> [Material supplied]

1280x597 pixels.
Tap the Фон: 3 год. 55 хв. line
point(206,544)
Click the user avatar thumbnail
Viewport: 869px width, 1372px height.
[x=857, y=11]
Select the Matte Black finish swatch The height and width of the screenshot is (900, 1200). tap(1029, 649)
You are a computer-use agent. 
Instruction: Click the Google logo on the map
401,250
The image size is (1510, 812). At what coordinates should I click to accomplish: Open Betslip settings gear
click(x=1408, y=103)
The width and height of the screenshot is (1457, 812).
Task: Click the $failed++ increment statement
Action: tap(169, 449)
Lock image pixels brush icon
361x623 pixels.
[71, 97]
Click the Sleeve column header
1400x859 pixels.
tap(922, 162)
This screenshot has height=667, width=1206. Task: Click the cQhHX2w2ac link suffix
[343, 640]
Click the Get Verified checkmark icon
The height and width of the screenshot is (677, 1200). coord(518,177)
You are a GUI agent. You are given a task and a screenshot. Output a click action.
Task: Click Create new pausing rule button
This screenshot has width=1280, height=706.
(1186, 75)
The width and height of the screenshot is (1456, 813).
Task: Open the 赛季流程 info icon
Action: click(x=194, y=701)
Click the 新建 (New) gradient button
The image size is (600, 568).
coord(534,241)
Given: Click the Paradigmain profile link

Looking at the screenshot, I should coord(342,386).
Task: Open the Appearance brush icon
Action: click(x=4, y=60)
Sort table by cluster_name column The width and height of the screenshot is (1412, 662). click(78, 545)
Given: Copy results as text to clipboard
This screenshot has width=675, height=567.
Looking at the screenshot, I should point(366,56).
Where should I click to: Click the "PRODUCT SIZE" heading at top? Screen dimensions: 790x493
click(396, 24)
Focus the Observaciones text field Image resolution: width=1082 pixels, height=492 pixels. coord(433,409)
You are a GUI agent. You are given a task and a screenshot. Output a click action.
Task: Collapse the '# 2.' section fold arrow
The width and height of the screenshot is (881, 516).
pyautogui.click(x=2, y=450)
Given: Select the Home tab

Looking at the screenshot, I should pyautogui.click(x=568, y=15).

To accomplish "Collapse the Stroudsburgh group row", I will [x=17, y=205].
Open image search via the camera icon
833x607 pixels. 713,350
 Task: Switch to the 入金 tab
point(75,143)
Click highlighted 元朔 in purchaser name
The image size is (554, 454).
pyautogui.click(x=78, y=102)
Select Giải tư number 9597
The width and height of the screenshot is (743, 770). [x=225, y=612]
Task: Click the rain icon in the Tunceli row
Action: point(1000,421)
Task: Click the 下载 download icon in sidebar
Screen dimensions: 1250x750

> [Your instructions]
Set down all the entries again, word for word.

> [Task result]
1280x597 pixels.
Tap the Фон: 3 год. 55 хв. line
point(206,544)
Click the user avatar thumbnail
Viewport: 869px width, 1372px height.
[x=857, y=11]
Select the Matte Black finish swatch The height and width of the screenshot is (900, 1200). tap(1029, 649)
You are a computer-use agent. 
Instruction: Click the Google logo on the map
401,250
The image size is (1510, 812). At what coordinates should I click to accomplish: Open Betslip settings gear
click(x=1408, y=103)
The width and height of the screenshot is (1457, 812).
Task: Click the $failed++ increment statement
Action: tap(169, 449)
Lock image pixels brush icon
361x623 pixels.
[71, 97]
Click the Sleeve column header
1400x859 pixels.
tap(922, 162)
This screenshot has height=667, width=1206. Task: Click the cQhHX2w2ac link suffix
[343, 640]
Click the Get Verified checkmark icon
The height and width of the screenshot is (677, 1200). coord(518,177)
You are a GUI agent. You are given a task and a screenshot. Output a click action.
Task: Click Create new pausing rule button
This screenshot has width=1280, height=706.
(1186, 75)
The width and height of the screenshot is (1456, 813).
Task: Open the 赛季流程 info icon
Action: click(x=194, y=701)
Click the 新建 (New) gradient button
The image size is (600, 568).
coord(534,241)
Given: Click the Paradigmain profile link

Looking at the screenshot, I should coord(342,386).
Task: Open the Appearance brush icon
Action: click(x=4, y=60)
Sort table by cluster_name column The width and height of the screenshot is (1412, 662). click(78, 545)
Given: Copy results as text to clipboard
This screenshot has width=675, height=567.
Looking at the screenshot, I should point(366,56).
Where should I click to: Click the "PRODUCT SIZE" heading at top? Screen dimensions: 790x493
click(396, 24)
Focus the Observaciones text field Image resolution: width=1082 pixels, height=492 pixels. coord(433,409)
You are a GUI agent. You are given a task and a screenshot. Output a click action.
Task: Collapse the '# 2.' section fold arrow
The width and height of the screenshot is (881, 516).
pyautogui.click(x=2, y=450)
Given: Select the Home tab

Looking at the screenshot, I should pyautogui.click(x=568, y=15).

To accomplish "Collapse the Stroudsburgh group row", I will [x=17, y=205].
Open image search via the camera icon
833x607 pixels. 713,350
 Task: Switch to the 入金 tab
point(75,143)
Click highlighted 元朔 in purchaser name
The image size is (554, 454).
pyautogui.click(x=78, y=102)
Select Giải tư number 9597
The width and height of the screenshot is (743, 770). [x=225, y=612]
Task: Click the rain icon in the Tunceli row
Action: point(1000,421)
Task: Click the 下载 download icon in sidebar
Screen dimensions: 1250x750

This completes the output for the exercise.